**What the exercise asks**
Find every line in the entries that holds the string "screenshot" and report it.

Stored items

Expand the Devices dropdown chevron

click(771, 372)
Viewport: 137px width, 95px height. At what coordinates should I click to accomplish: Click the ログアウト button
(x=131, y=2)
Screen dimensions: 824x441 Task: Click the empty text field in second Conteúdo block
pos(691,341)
==
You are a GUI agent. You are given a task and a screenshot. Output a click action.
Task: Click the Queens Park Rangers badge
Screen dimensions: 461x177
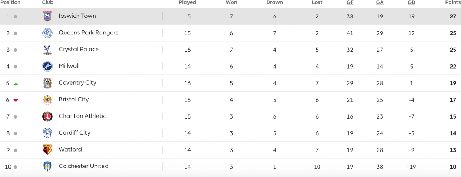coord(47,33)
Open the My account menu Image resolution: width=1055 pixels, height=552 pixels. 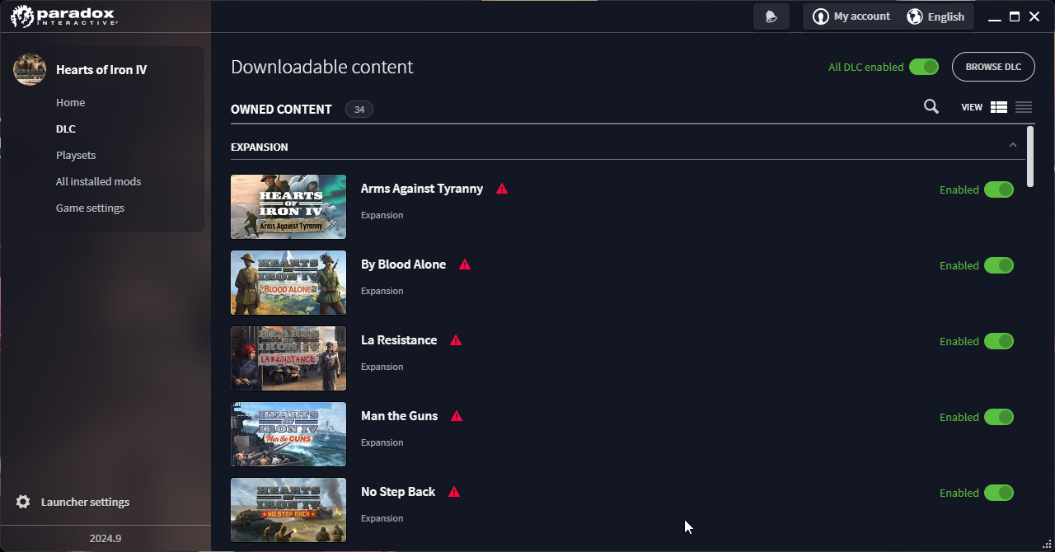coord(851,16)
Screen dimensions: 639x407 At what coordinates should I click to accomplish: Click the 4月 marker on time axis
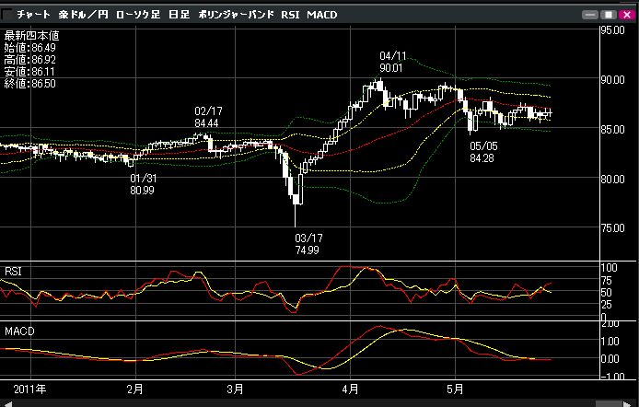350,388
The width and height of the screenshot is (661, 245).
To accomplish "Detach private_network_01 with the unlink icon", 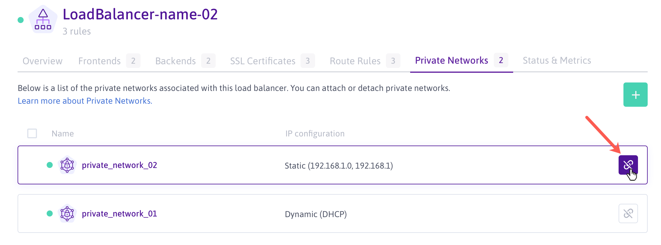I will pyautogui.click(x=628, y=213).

**Solution to this exercise**
You are a GUI agent. You are given a task and a screenshot. Output a click action.
The width and height of the screenshot is (661, 245).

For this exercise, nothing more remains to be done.